FORM OF OPINION TO BE PROVIDED BY COMPANY’S U.S. COUNSEL

1.The Registration Statement was declared effective by the SEC under the U.S. Securities Act and the rules and regulations thereunder.

2.We confirm to you, based solely on our review of the SEC’s “Stop Orders" web page (http://sec.gov/litigation/stoporders.shtm), that no stop order suspending the effectiveness of the Registration Statement has been issued; to our knowledge, no proceedings for that purpose have been instituted or overtly threatened.

3.Any required filing of the U.S. Prospectus Supplement under the U.S. Securities Act has been made in the manner and within the time period required by the U.S. Securities Act and the rules and regulations thereunder.

4.The Registration Statement as of the Effective Date, and the U.S. Prospectus as of its date (other than the documents incorporated by reference therein, the financial statements and notes thereto, and supporting schedules included therein or omitted therefrom, or other financial or statistical data derived therefrom, as to which we express no opinion), and the Form F-X as of the date of its filing with the SEC, each appeared on its face to comply as to form in all material respects with the applicable requirements of the U.S. Securities Act and the rules and regulations thereunder. For purposes of this paragraph, we have assumed that the statements made in the Registration Statement and the U.S. Prospectus are correct and complete.

5.The Company is not, and after giving effect to the Offering and the application of the proceeds thereof as described in the U.S. Prospectus, will not be required to be registered as an "investment company" under the United States Investment Company Act of 1940, as amended.

6.No consent, approval, authorization or filing with or order of any U.S. federal court or governmental agency or body having jurisdiction over the Company is required for the issuance and sale of the Placement Shares in the manner contemplated by this Agreement or the performance by the Company of its obligations under this Agreement, except such as have been obtained under the U.S. Securities Act and except such as may be required under the blue sky laws of any jurisdiction in connection with the issuance and sale of the Placement Shares in the manner contemplated in the Agreement, or under the rules of the NYSE American.

7.The statements in the Time of Sale Prospectus and the U.S. Prospectus Supplement under the heading "Material United States Federal Income Tax Considerations for U.S. Holders" insofar as they purport to describe provisions of U.S. legal matters with respect thereto, fairly present, to the extent required by the U.S. Securities Act and the rules and regulations thereunder, in all material respects such U.S. legal matters.

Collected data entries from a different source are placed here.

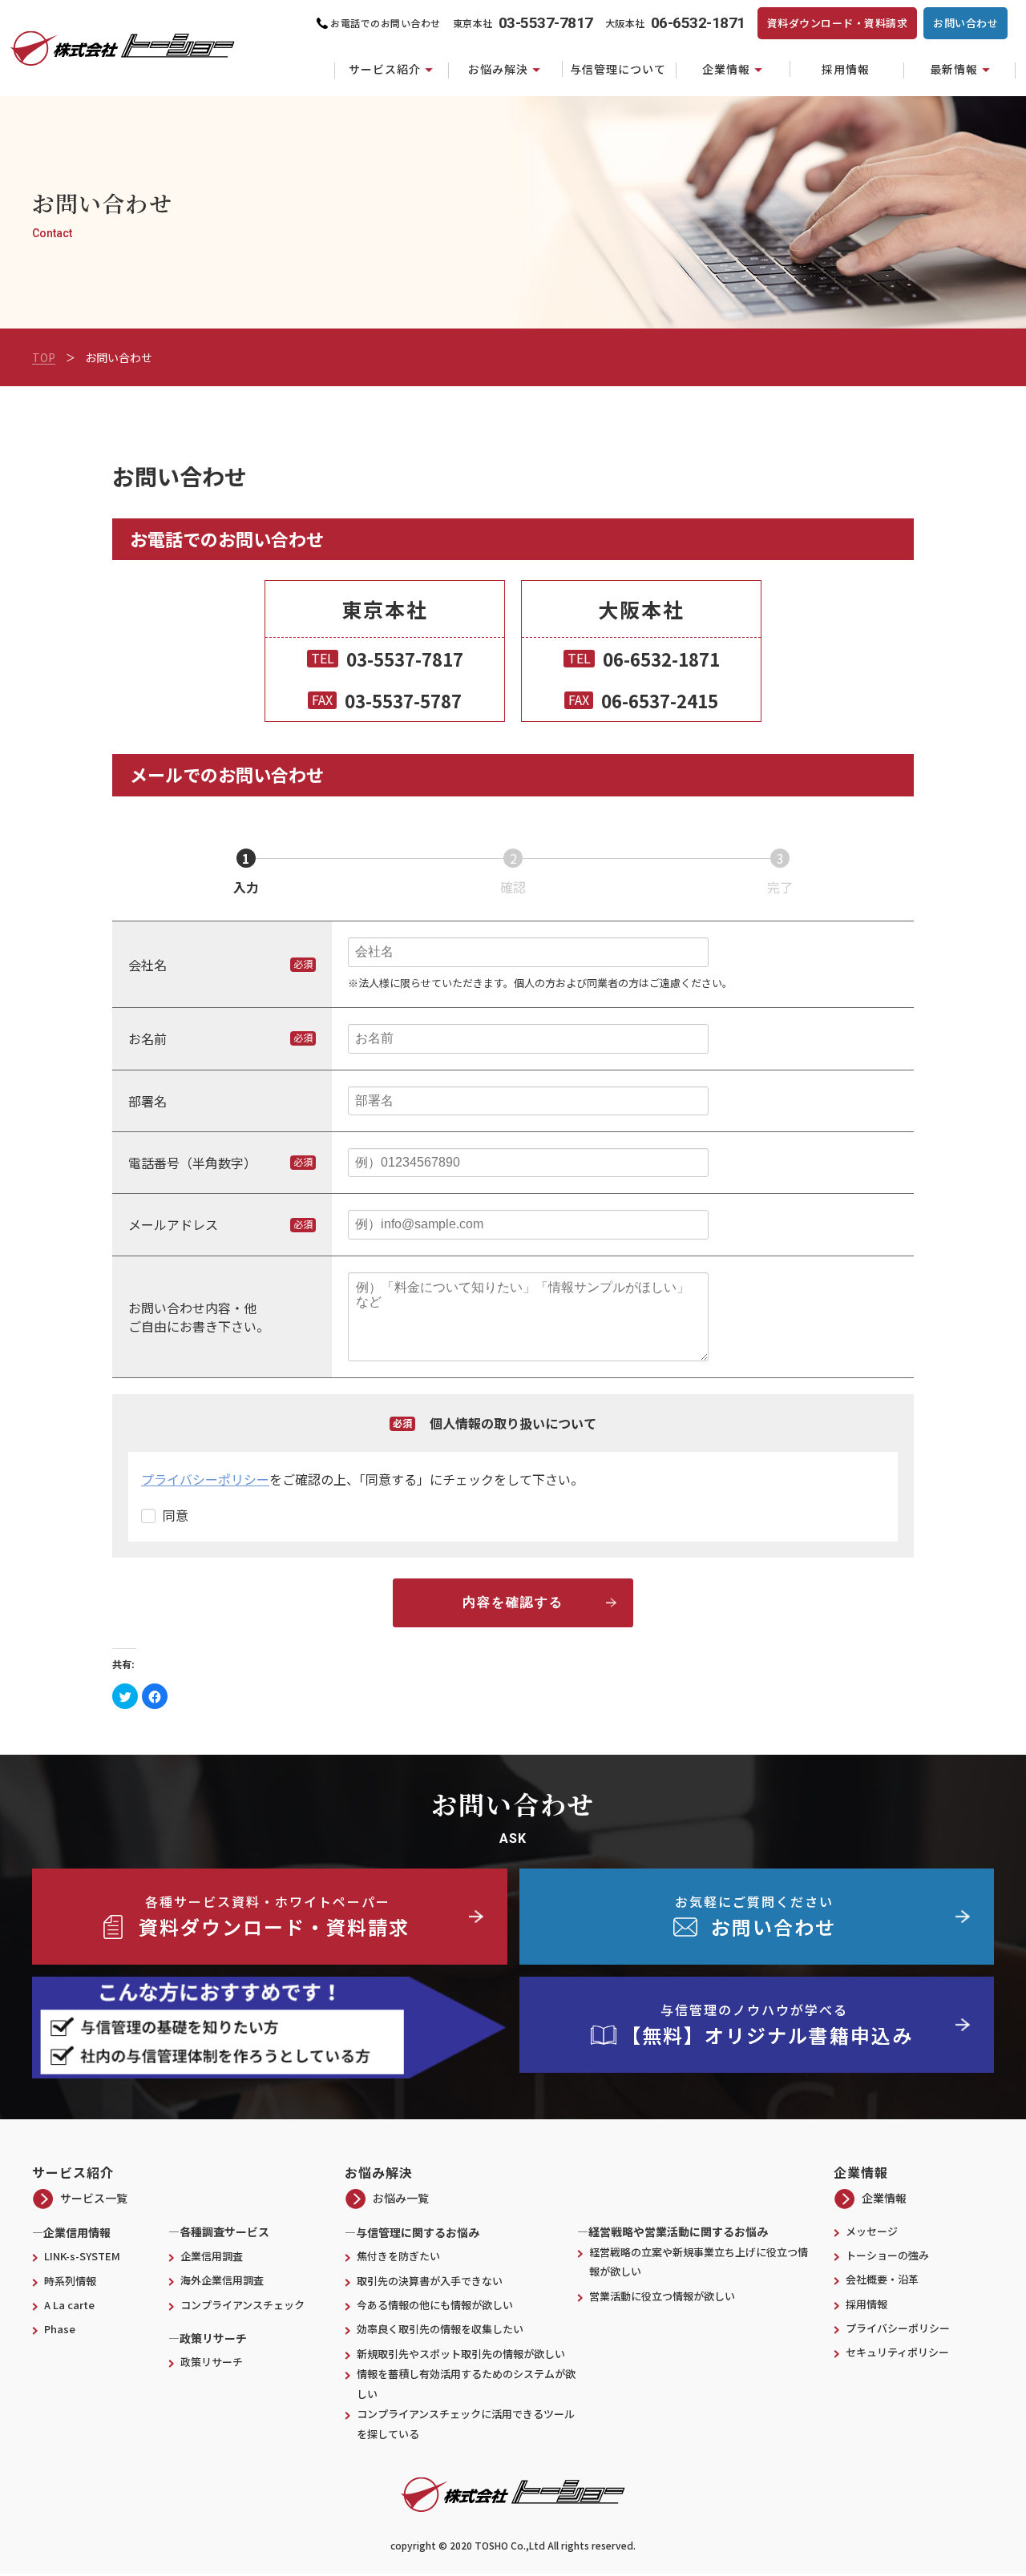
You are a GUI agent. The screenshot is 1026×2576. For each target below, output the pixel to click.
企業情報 (726, 69)
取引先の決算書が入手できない (430, 2280)
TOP (43, 357)
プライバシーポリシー (205, 1479)
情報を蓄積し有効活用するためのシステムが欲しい (466, 2383)
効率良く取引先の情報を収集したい (440, 2328)
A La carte (69, 2304)
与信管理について (618, 69)
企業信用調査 (211, 2256)
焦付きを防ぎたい (398, 2256)
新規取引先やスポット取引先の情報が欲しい (461, 2353)
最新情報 (954, 69)
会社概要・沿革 (882, 2279)
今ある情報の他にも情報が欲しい (435, 2304)
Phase (59, 2328)
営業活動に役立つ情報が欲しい (667, 2296)
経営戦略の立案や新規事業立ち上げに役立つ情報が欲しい (698, 2262)
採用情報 (846, 69)
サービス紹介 (385, 69)
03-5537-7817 (404, 658)
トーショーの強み (887, 2255)
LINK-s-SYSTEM (82, 2256)
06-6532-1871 (661, 658)
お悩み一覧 (401, 2198)
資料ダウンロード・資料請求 (837, 22)
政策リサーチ (211, 2361)
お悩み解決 (498, 69)
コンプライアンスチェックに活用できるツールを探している (466, 2423)
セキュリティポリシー (897, 2352)
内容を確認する (513, 1602)
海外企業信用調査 (222, 2280)
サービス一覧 (93, 2198)
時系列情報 (70, 2280)
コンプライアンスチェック (242, 2304)
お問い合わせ (965, 22)
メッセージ (872, 2231)
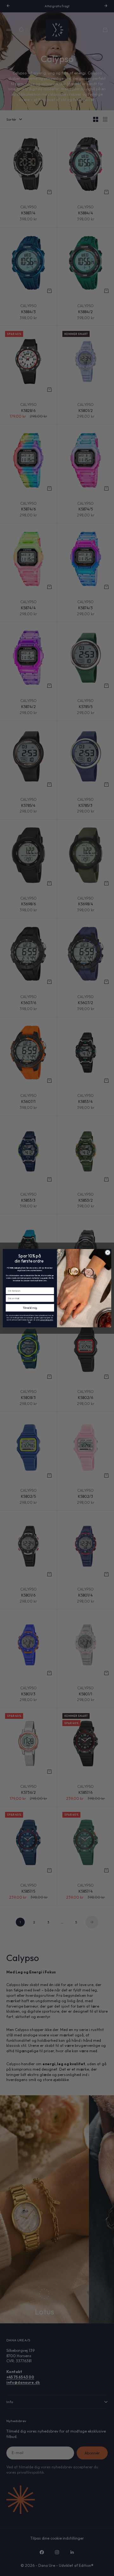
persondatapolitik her (40, 1321)
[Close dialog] (107, 1252)
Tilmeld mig (30, 1307)
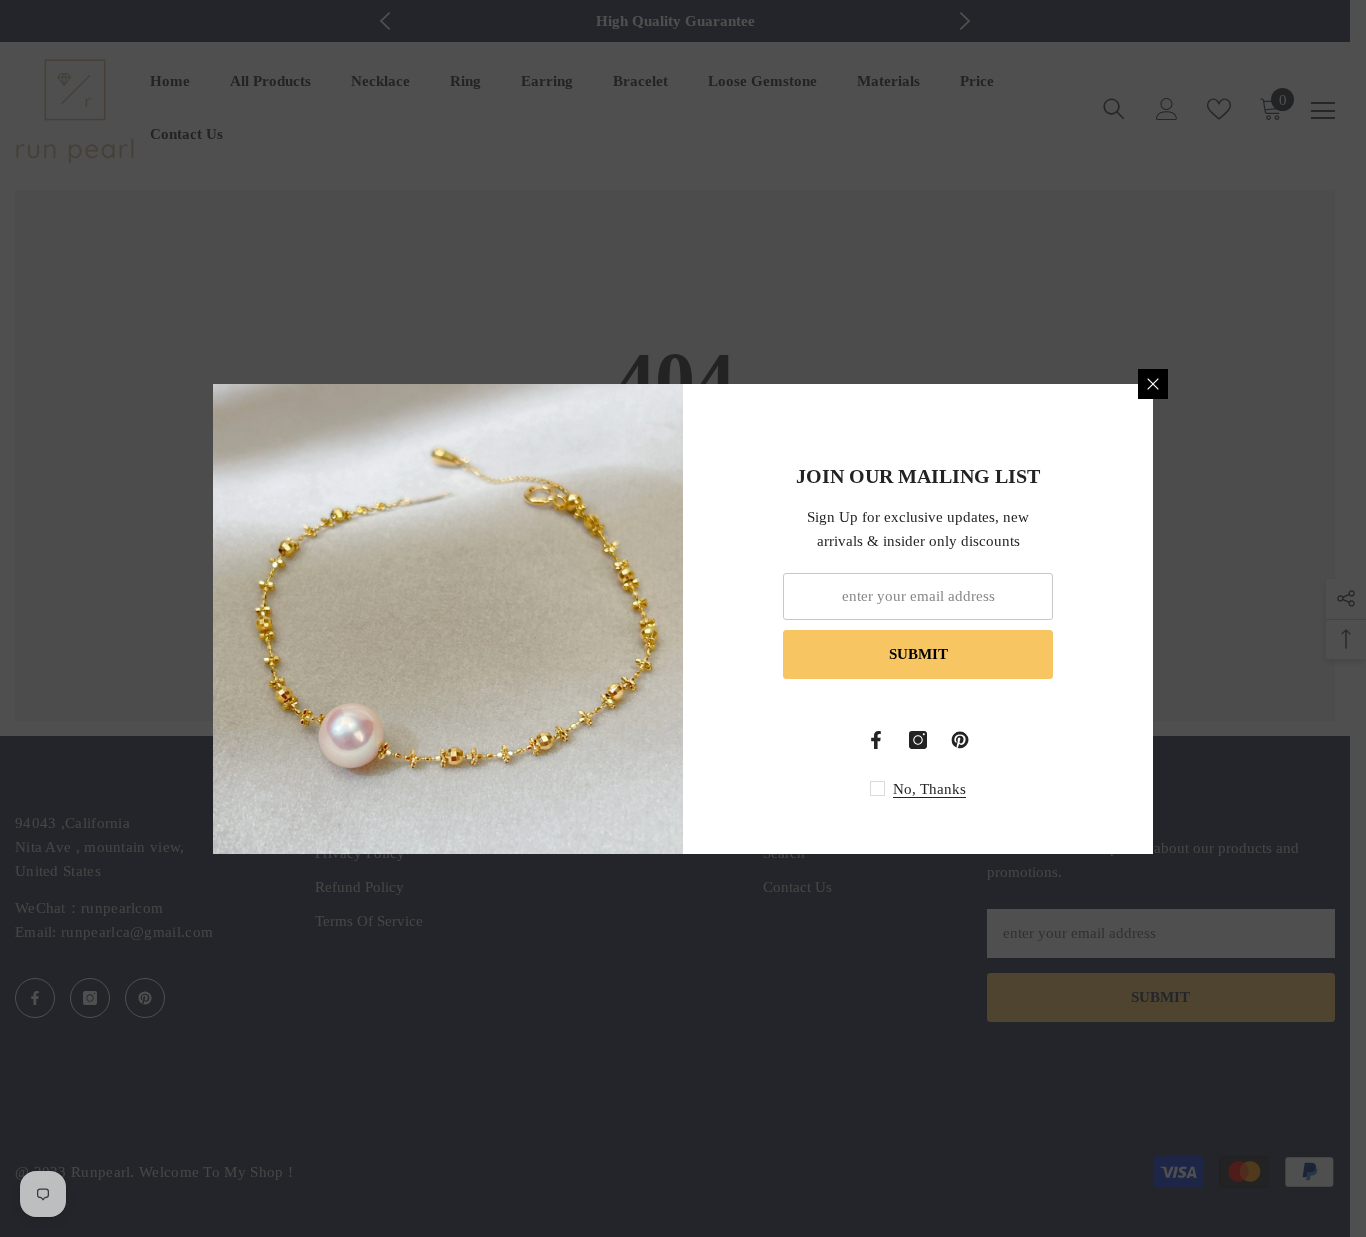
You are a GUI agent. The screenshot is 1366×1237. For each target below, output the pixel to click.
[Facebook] (876, 740)
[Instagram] (918, 740)
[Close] (1153, 384)
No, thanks (929, 789)
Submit (918, 654)
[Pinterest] (960, 740)
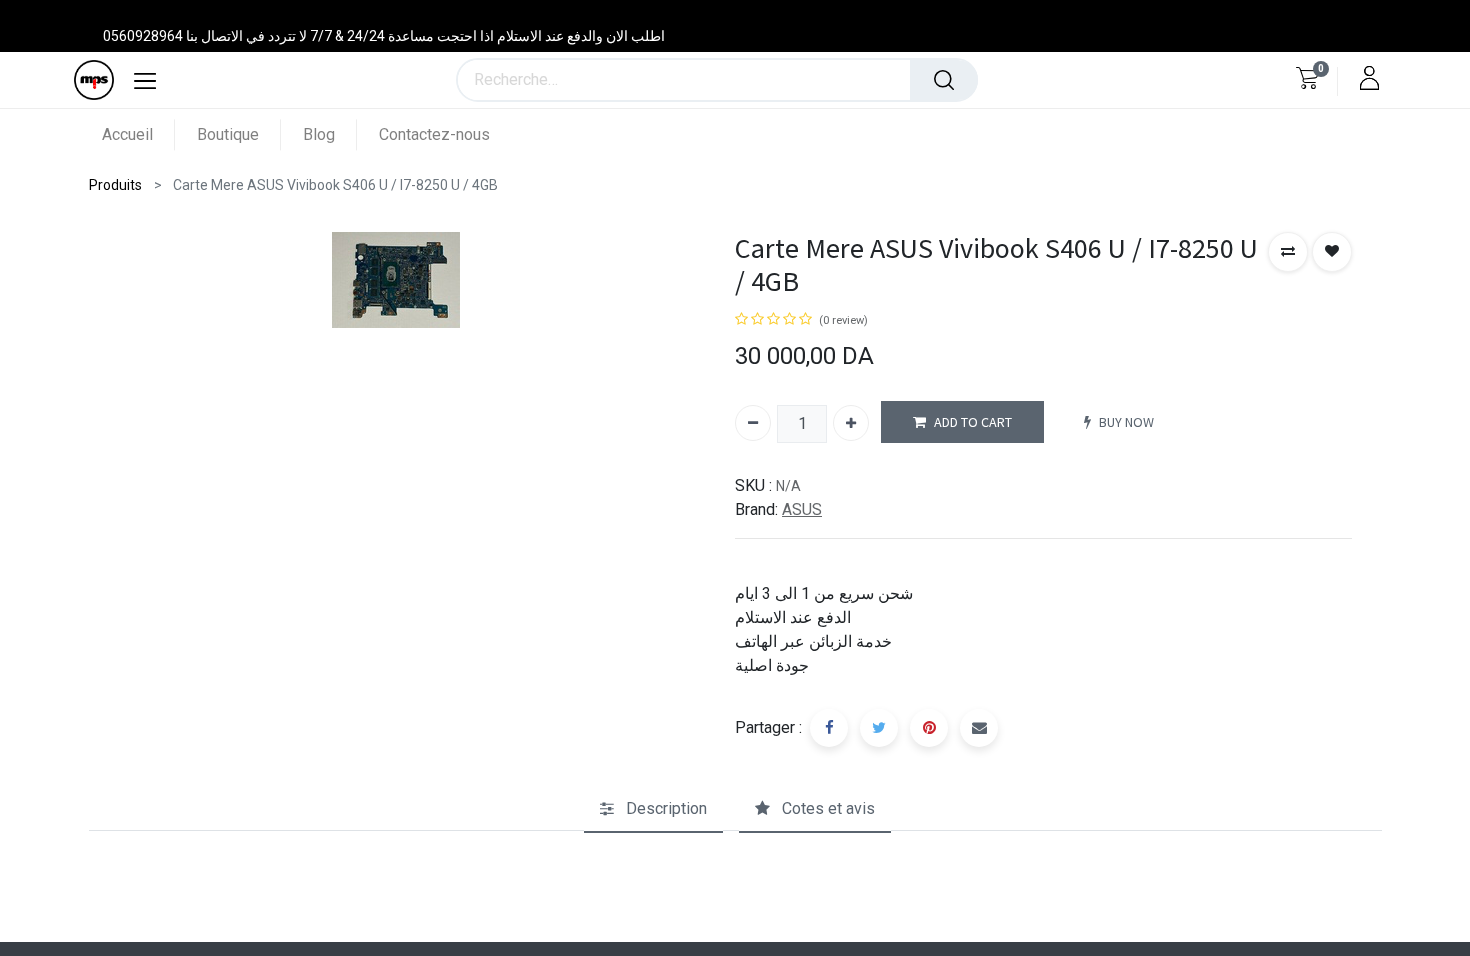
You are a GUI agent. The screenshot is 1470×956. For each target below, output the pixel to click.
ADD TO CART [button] (973, 422)
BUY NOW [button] (1126, 422)
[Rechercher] (944, 80)
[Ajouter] (851, 423)
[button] (1288, 252)
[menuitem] (138, 134)
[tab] (653, 809)
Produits (115, 185)
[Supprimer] (753, 423)
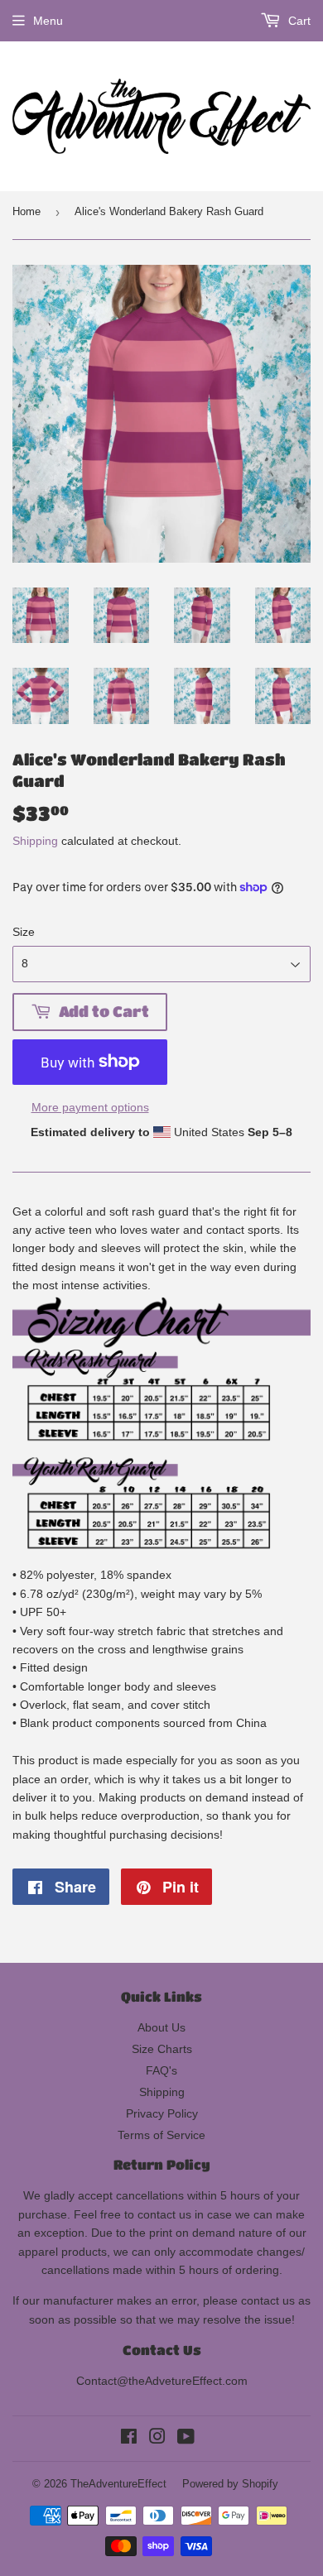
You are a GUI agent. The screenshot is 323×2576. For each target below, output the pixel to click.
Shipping (35, 840)
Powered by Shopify (230, 2484)
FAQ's (161, 2070)
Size (23, 931)
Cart (298, 20)
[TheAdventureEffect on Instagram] (157, 2438)
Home (26, 211)
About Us (161, 2027)
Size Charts (162, 2049)
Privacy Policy (162, 2113)
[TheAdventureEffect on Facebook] (128, 2438)
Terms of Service (161, 2135)
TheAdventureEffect (118, 2484)
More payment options (90, 1107)
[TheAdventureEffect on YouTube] (186, 2438)
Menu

Legal counsel will also state in a separate letter as follows, on the basis of the customary assumptions and qualifications set forth in the letter:

8.nothing has come to our attention that causes us to believe that (i) the Registration Statement, at the Effective Date, contained an untrue statement of a material fact or omitted to state a material fact required to be stated therein or necessary to make the statements therein not misleading, (ii) the Time of Sale Prospectus, at the Applicable Time, contained an untrue statement of a material fact or omitted to state a material fact required to be stated therein or necessary to make the statements therein, in the light of the circumstances under which they were made, not misleading, or (iii) the U.S. Prospectus or any amendment or supplement thereto as of its date and the Closing Date contained or contains any untrue statement of a material fact or omitted or omits to state a material fact required to be stated therein or necessary to make the statements therein, in the light of the circumstances under which they were made, not misleading (it being understood that we express no belief with respect to any financial statements and related notes, financial statement schedules, or other financial data, accounting data or statistical data or any [Technical Mining Information] contained in or omitted from the Registration Statement, the Time of Sale Prospectus and the U.S. Prospectus).